Experience sharing has primarily taken place within the project organisations when people who have worked on a product development project that employed MBD methods join a new product development project. In recent years, methodological support has increased considerably as more employees have become involved. In the future, the line organisation's PM&T organisation must shoulder greater responsibility for methodology support, best practices (knowledge sharing between development projects) and most of all, methodology development as there is still more potential to realise.
In the future, thorough business intelligence covering developments in MBD methodologies will still be necessary, and not only in the aviation industry but also in other manufacturing industries. More specifically, there is a need to look at how to more effectively develop MBD methodologies for business collaboration. Customer requirements for the maintenance and use of Saab's products are also a necessary source of inspiration for establishing requirements for and working innovatively with MBD methodologies.

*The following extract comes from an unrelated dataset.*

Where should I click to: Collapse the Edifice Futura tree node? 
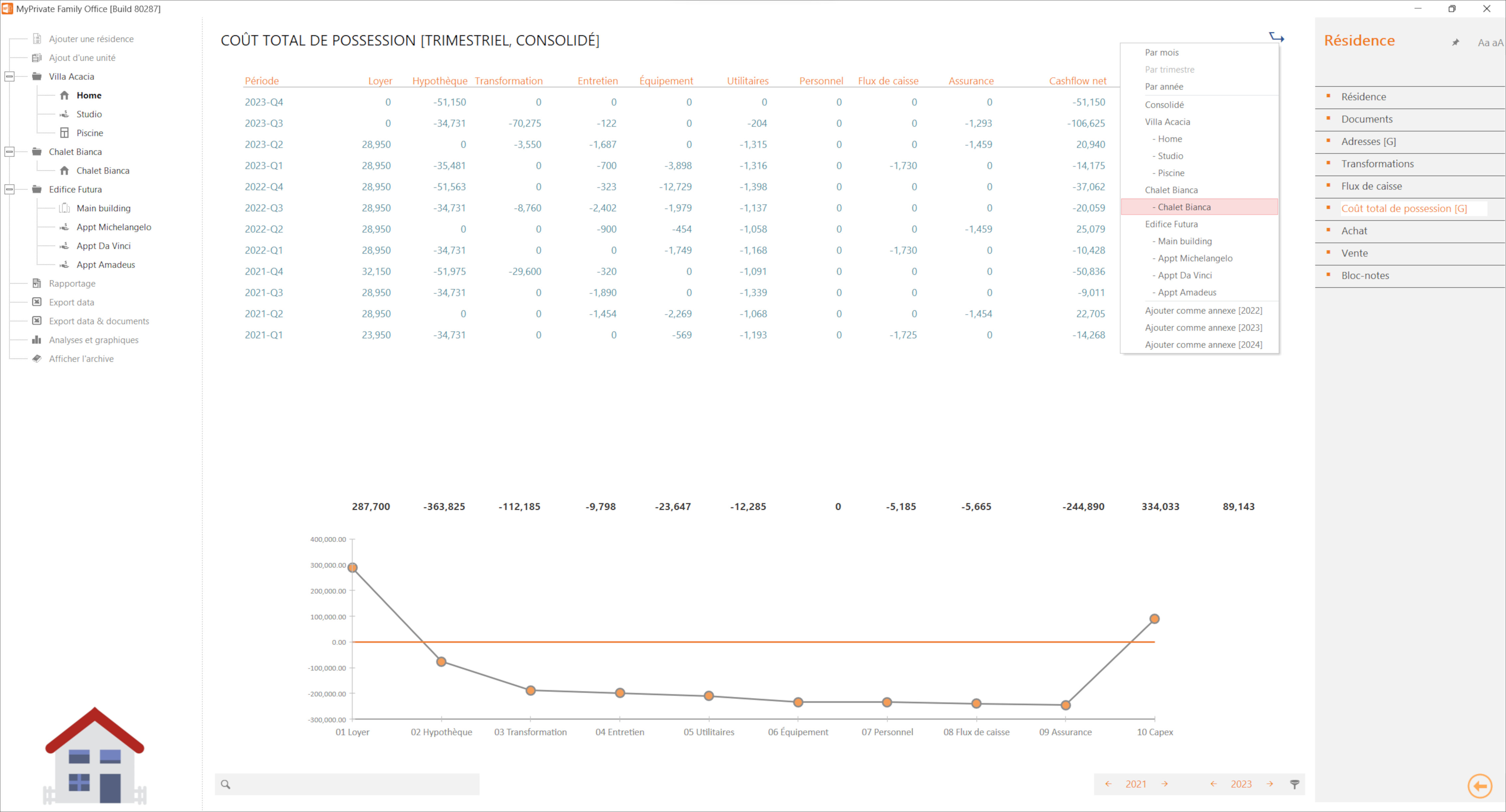tap(9, 189)
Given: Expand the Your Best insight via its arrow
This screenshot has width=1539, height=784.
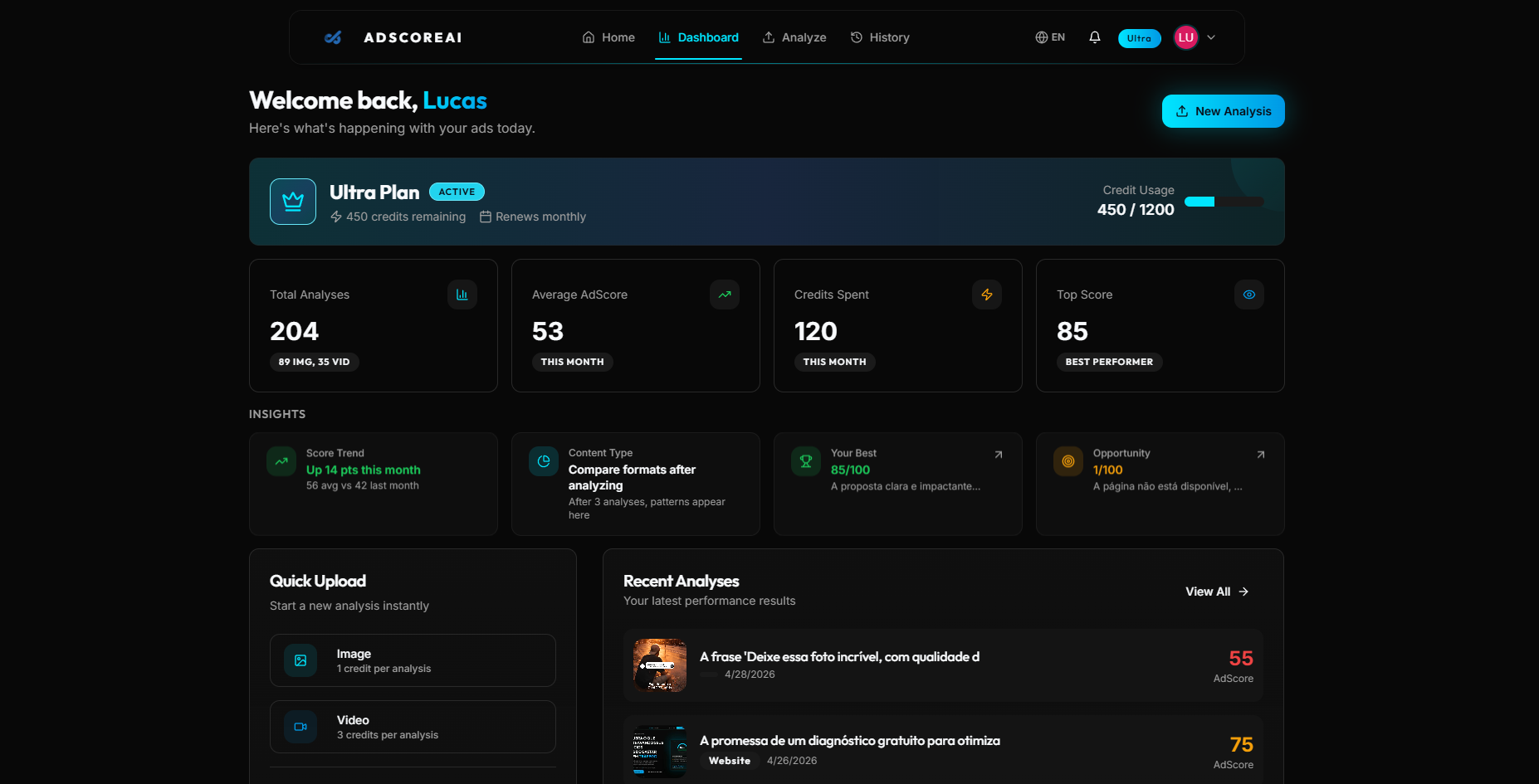Looking at the screenshot, I should tap(997, 455).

The next step in MBD is to fully implement the comprehensive initiative that we have begun, which will enable us to manage the entire value chain in all product projects. MBD will then be able to manage the entire information lifecycle, a large share of the development tools that are used, all systems that manage product data as well as the entire methodology for producing design and production documentation. Not the least, it applies to all documentation for maintenance planning and spare parts catalogues. Moreover, the MBD methodology must be included in all collaborations with suppliers and partners.
The new working procedures with MBD have demonstrated their superiority over the old in all aspects. Work with MBD methodology requires less time, produces better quality and entails fewer tasks, which all combine to reduce costs. Moreover, the value stream in the design and production process is simplified and thus provides improved delivery precision. Savings with MBD in relation to the traditional working procedures are more than 30 percent.